Esta antipática faceta da tropa,
que os próprios sentem e praticam como sendo reflexo da sua grandeza, é
realmente outra «servidão».
O auge do ridículo atinge-se
entre nós com a marcha de parada dos paraquedistas, que é uma maravilha freudiana.
A mal velada intenção de projectar a imagem de potência não já fálica mas testicular
(reveladora sobretudo de potenciais e tristes recalcamentos...) aparece ao
público mais como se fosse devida ao incómodo devido a dilatação local causada
pela inflamação de um mal não mencionável, do que imponente coreografia
militar. O símbolo e a mímica quando são intencionalmente usados, tem de o ser
com muito cuidado, ou saem do avesso. Mas os «paras» coitados parecem muito
felizes com o espectáculo que dão.
Há, portanto, a «tropa» — a coisa
militar em abstracto, o estado de serviço armado nacional: e há os «tropas» — a
sua realização humana concreta; e esta, há que reconhecer que por vezes é fraca.

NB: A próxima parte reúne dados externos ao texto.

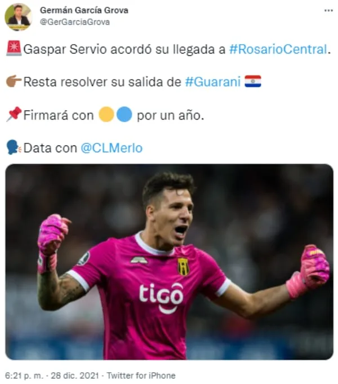This screenshot has width=338, height=384.
Task: Open the #RosarioCentral hashtag
Action: (278, 49)
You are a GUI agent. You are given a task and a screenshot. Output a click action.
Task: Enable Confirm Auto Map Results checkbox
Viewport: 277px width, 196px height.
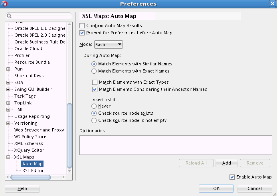[x=82, y=25]
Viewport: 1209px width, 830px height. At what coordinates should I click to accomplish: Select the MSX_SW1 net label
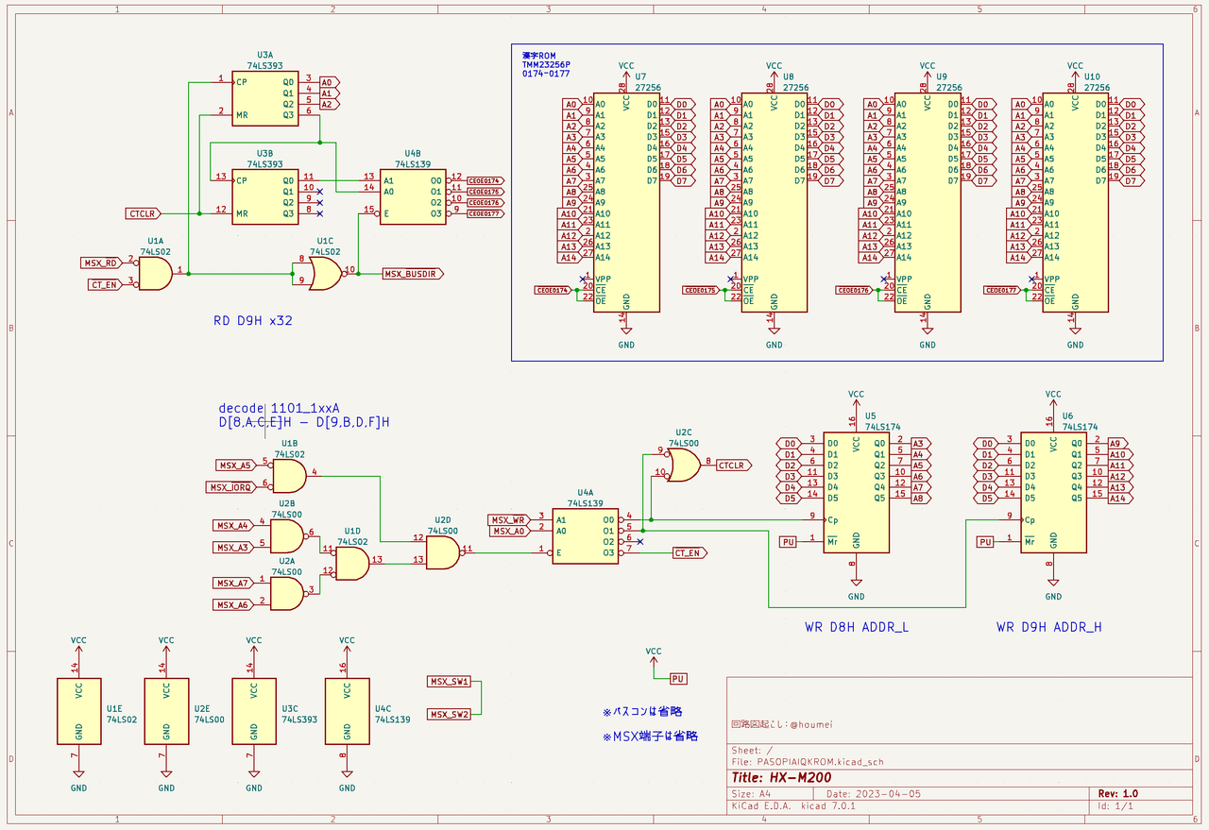tap(449, 682)
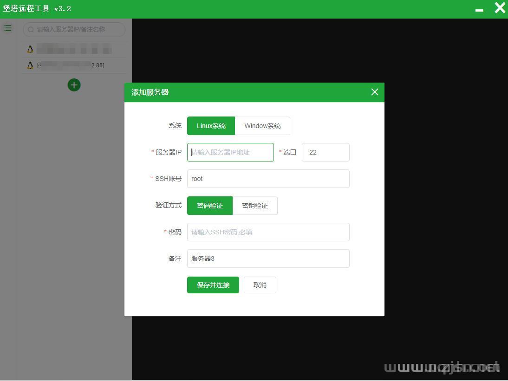
Task: Click the 密码 SSH password field
Action: pos(268,232)

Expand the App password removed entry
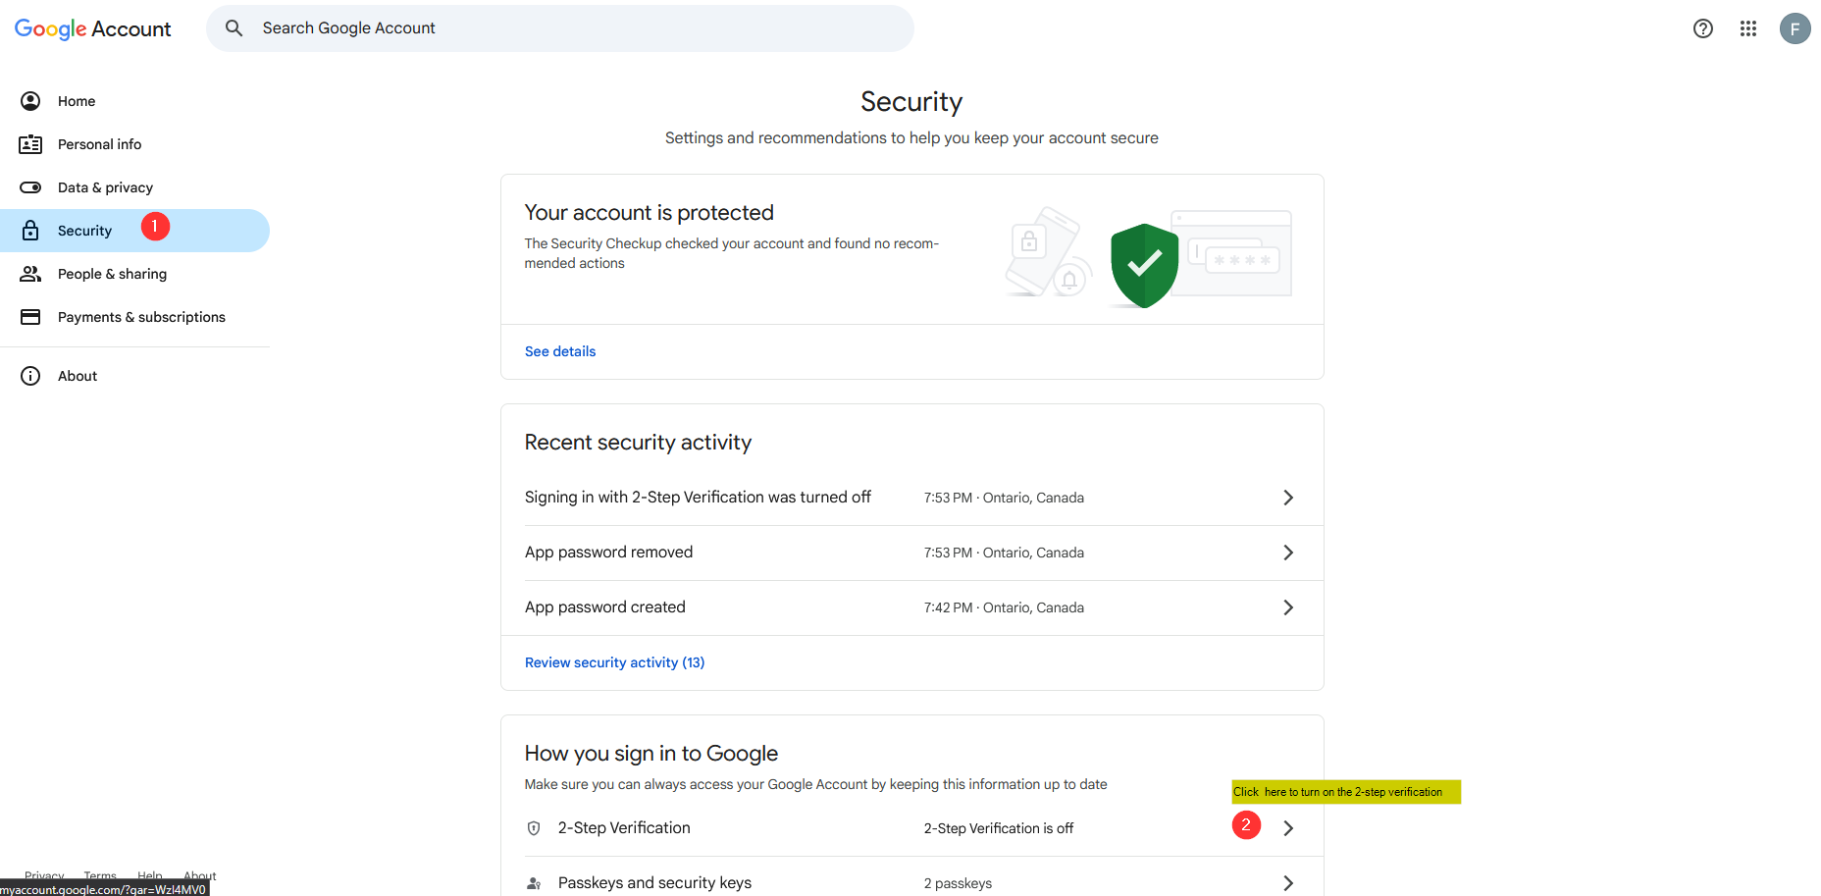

A Escola de Guerra tem cultivado a ideia
curiosa de que os seus produtos são os legítimos herdeiros dos homens dos
Atoleiros e de Aljubarrota, inculcando neles essa ideia.
Não o são, assim como os
verdadeiros herdeiros dos marinheiros das descobertas são os pescadores e não
os diplomados pela Escola da Marinha. Isso seria outra história a debater...
Mas conheci e conheço «tropas»
notáveis, homens de elevada estatura moral e intelectual a quem devo até muitos
ensinamentos, e que da tropa «tropa» faziam e inculcavam aos cadetes e oficiais
jovens a ideia de que era a última
possibilidade de educação cívica para massas inteiras de rapazes
analfabetos e toscos; que era, uma importante escola de treino para a
disponibilidade e vontade de lutar quando e onde preciso por um ideal; que era
uma certa maneira de compreender as técnicas em acção no Mundo actual; que era
para nós um certo momento de reflectir sobre os problemas da responsabilidade,
à entrada do mundo adulto e hierarquizado.
Esses tropas não eram
particularmente bem vistos pela maioria — talvez esta pensasse que por parte
deles isso era uma «servidão» — mas realmente, era uma «grandeza» militar.